● Exercise
Repeat nothing but the lines below running from the one containing "Image resolution: width=1200" to the one containing "Given: Click avatar". Keep both end lines.

+++ Supplied data

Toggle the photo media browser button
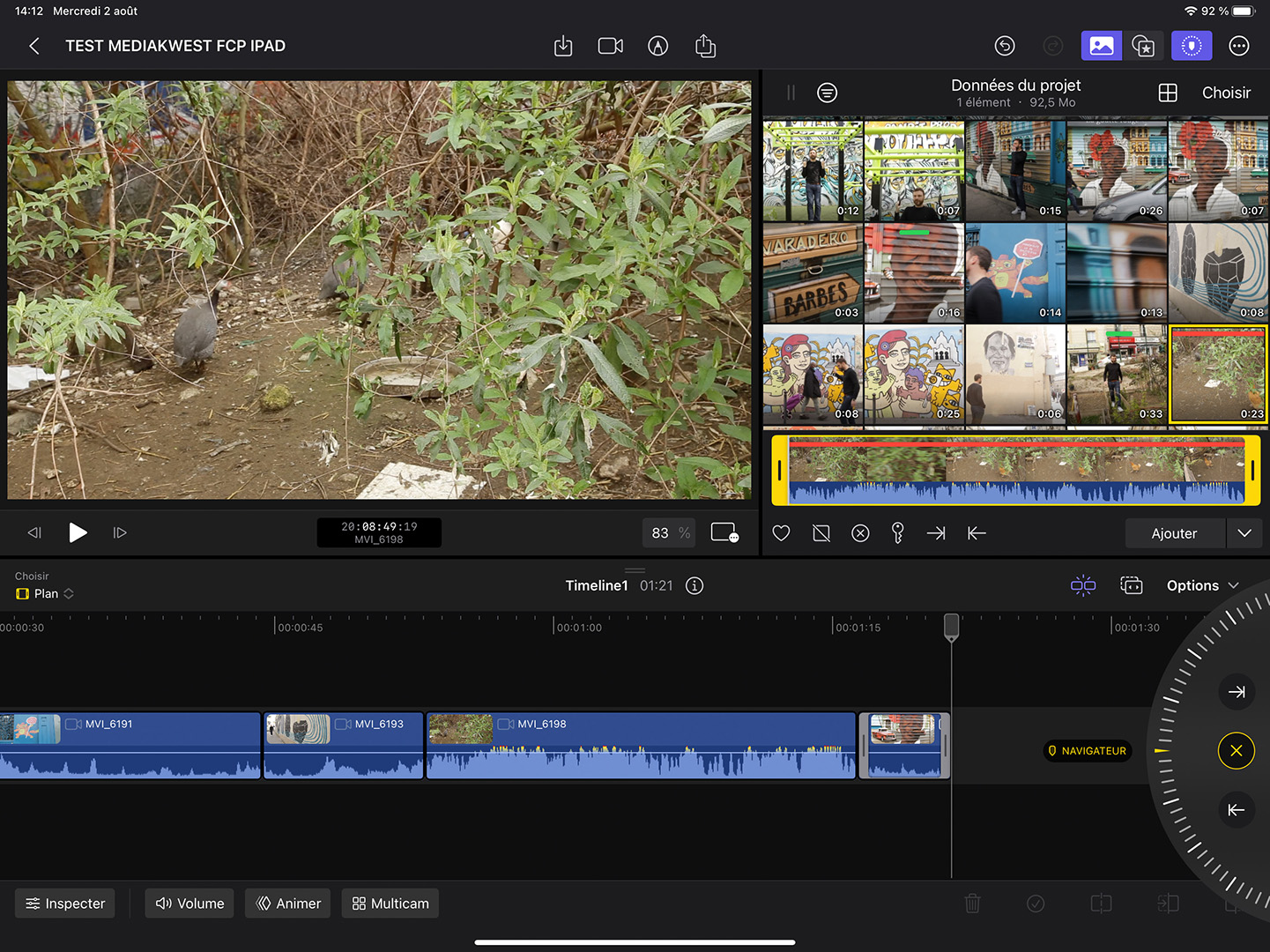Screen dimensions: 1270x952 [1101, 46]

++++++
+++ Supplied data

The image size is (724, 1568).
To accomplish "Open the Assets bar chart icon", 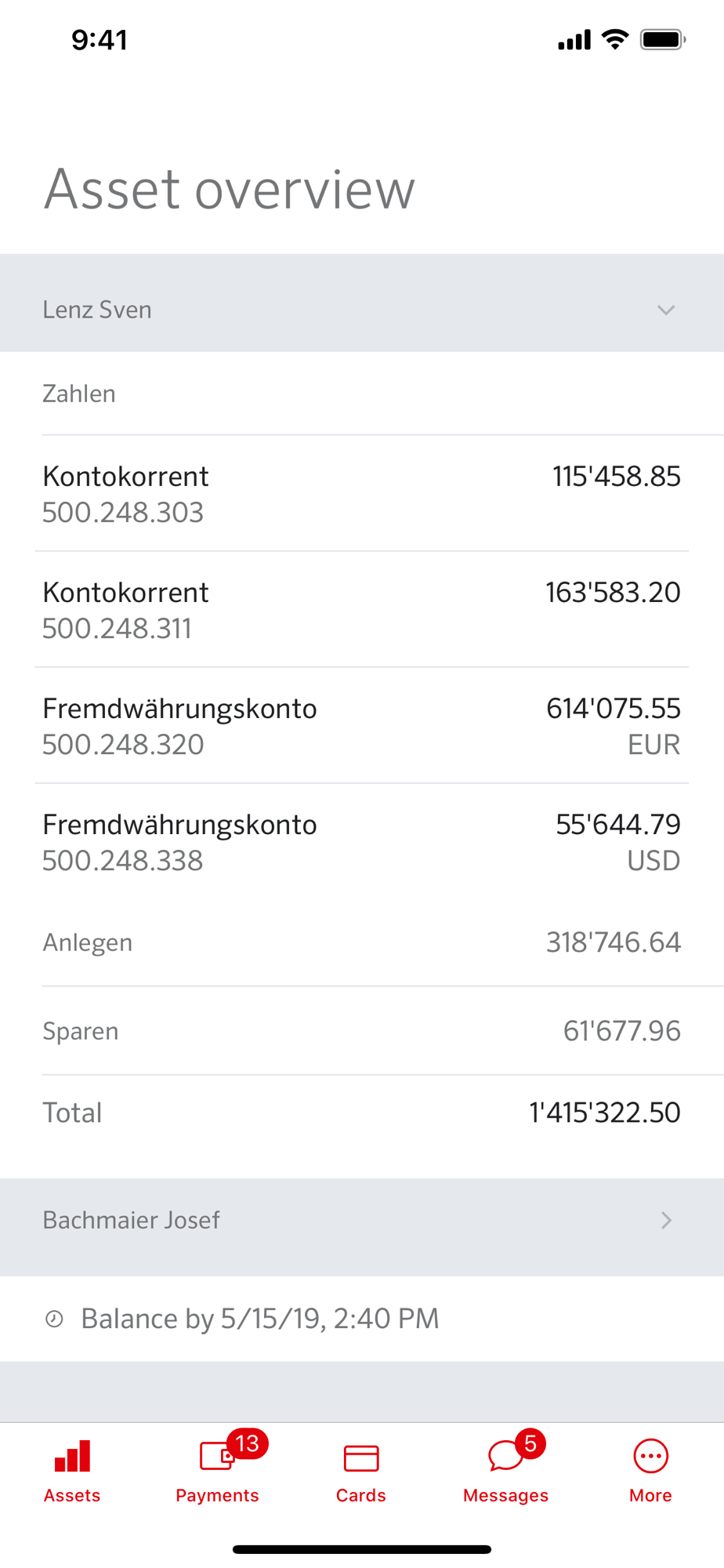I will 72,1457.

++++++
+++ Supplied data

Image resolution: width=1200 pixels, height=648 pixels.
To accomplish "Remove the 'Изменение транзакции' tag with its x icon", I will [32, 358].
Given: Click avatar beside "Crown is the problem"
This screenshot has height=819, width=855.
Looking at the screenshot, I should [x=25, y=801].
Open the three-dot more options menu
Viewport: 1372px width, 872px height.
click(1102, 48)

++++++

● Solution to this problem
Image resolution: width=1200 pixels, height=648 pixels.
To accomplish "Remove the 'Изменение транзакции' tag with its x icon", I will [32, 358].
Given: Click avatar beside "Crown is the problem"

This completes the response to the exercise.